A segunda região do Tribunal Regional Federal brasileiro compreende os estados do Rio de Janeiro e Espírito Santo. Possui oito turmas e três seções especializadas. A Terceira Seção, especializada em matéria administrativa e residual, compreende as quatro últimas turmas.

Histórico da Justiça Federal[editar | editar código-fonte]

Com a proclamação da República, em 15 de novembro de 1889, o Brasil não apenas deixou de ser uma monarquia para se converter em República, como também deixou de ser um Estado unitário para se transformar num Estado Federal, passando, as antigas províncias do Império à condição de Estados federados.

Como consequência natural da mudança na forma de Estado, verificou-se a necessidade de se criar uma Justiça Federal, a par das "justiças" dos Estados-membros.

Com o Decreto n. 848, de 11 de outubro de 1890, editado pelo Governo Provisório que proclamou a República, foi instituída a Justiça Federal no Brasil, composta, em primeira instância, por juízes federais, denominados de juízes seccionais, que eram escolhidos pelo Presidente da República, com a garantia da vitaliciedade, e juízes federais substitutos, também escolhidos pelo Presidente da República, mas que cumpriam um mandato de seis anos.

Em segunda instância, funcionava como Corte de Apelação da Justiça Federal brasileira o Supremo Tribunal Federal.

Essa sistemática foi mantida pela primeira Carta Republicana, de 1891.

Durante a República velha não houve alteração substancial na estrutura da Justiça Federal, salvo quanto à criação eventual de mais uma ou outra vara em algumas seções judiciárias.

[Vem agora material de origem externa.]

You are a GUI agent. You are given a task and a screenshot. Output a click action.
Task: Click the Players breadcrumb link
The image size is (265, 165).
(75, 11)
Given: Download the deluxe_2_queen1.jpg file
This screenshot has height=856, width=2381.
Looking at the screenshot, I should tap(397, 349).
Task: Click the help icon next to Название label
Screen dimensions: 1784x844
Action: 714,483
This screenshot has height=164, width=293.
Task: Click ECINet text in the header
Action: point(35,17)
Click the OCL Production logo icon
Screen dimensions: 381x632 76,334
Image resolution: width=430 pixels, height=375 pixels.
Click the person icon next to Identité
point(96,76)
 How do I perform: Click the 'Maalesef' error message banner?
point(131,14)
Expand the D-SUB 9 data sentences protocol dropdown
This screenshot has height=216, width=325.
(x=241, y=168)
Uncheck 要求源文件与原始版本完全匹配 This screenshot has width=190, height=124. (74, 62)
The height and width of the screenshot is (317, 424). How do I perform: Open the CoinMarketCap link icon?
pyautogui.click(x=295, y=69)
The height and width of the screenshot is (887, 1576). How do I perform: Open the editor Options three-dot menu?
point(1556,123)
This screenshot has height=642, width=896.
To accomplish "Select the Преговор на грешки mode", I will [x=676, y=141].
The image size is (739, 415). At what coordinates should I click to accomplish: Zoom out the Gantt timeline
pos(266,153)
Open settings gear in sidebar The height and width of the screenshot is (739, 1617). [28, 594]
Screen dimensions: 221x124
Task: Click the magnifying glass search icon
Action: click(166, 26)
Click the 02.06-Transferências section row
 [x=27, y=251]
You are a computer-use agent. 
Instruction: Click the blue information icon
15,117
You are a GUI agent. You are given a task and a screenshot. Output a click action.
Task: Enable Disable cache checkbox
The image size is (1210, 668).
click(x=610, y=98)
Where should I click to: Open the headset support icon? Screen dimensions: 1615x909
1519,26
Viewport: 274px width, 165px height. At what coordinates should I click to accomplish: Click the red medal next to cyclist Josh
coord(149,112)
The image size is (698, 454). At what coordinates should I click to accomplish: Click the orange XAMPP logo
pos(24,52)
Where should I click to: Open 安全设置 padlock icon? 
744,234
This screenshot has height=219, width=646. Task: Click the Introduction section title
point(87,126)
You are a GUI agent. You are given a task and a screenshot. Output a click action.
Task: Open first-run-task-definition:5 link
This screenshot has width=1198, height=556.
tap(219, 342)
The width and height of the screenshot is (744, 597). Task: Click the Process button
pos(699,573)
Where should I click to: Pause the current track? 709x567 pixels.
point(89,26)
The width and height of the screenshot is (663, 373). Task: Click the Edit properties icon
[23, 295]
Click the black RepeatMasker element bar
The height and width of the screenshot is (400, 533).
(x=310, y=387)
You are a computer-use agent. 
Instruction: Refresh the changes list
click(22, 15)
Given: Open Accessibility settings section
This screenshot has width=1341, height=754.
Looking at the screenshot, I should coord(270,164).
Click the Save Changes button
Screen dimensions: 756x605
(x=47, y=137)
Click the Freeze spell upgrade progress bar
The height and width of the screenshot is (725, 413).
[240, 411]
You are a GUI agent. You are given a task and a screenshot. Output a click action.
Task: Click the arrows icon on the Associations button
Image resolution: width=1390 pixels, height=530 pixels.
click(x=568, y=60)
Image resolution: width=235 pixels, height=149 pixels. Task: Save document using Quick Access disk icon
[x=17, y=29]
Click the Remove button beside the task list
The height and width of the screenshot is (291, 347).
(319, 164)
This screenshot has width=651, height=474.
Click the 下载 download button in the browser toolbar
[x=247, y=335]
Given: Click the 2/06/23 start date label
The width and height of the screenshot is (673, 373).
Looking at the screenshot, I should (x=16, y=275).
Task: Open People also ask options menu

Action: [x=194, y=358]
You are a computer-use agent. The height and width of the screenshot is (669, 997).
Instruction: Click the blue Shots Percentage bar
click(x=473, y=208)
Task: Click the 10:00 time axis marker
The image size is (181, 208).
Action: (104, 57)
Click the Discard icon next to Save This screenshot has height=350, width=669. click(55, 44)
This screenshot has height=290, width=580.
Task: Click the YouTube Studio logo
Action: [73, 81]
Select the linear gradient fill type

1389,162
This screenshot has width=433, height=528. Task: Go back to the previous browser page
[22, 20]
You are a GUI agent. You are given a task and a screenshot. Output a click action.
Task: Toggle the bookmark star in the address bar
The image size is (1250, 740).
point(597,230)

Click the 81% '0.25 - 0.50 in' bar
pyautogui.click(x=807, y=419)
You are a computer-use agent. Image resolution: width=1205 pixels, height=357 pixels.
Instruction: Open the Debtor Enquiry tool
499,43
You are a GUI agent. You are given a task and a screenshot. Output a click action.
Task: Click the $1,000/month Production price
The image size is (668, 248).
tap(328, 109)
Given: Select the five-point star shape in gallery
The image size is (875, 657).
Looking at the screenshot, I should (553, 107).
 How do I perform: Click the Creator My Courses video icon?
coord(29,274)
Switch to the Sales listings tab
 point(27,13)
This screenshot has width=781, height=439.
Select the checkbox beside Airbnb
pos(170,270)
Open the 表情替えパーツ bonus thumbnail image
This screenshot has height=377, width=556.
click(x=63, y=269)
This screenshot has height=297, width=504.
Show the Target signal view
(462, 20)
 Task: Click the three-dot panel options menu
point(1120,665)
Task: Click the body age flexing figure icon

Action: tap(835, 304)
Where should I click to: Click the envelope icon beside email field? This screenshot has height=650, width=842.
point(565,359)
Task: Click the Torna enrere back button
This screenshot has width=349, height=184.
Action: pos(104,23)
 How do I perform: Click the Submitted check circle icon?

A Seção Judiciária de Minas Gerais, por exemplo, chegou a contar com uma segunda vara federal (Decreto n. 4.848, de 13 de agosto de 1924), posteriormente extinta com a Lei n. 323, de 26 de novembro de 1936; a do Distrito Federal, que na época era o Rio de Janeiro, chegou a contar com uma segunda vara (Decreto n. 1.152, de 7 de janeiro de 1904) e, posteriormente, com uma terceira vara federal (Decreto n. 4.848, de 13 de agosto de 1924); finalmente, a Seção Judiciária de São Paulo também chegou a ter uma segunda vara federal, também criada pelo Decreto n. 4.848/1924, posteriormente extinta com o Decreto n. 22.169, de 5 de dezembro de 1932, e mais adiante restabelecida com a Lei n. 488, de 26 de agosto de 1937.

A Constituição de 1934 também não promoveu alterações significativas na estrutura da Justiça Federal brasileira.

Com o advento da Carta Constitucional de 1937, no entanto, foi extinta a justiça federal de primeiro grau, sendo seus juízes colocados em disponibilidade ou aposentados. O Decreto-Lei n. 6, de 16 de novembro de 1937, regulamentou a matéria. A partir daí, as causas de interesse da União e de suas autarquias passaram a ser julgadas por juízes estaduais, em varas especializadas, situadas nas capitais dos Estados, denominadas de varas dos feitos da Fazenda Pública Nacional. Os recursos, não obstante, continuavam a ser julgados pelo Supremo Tribunal Federal.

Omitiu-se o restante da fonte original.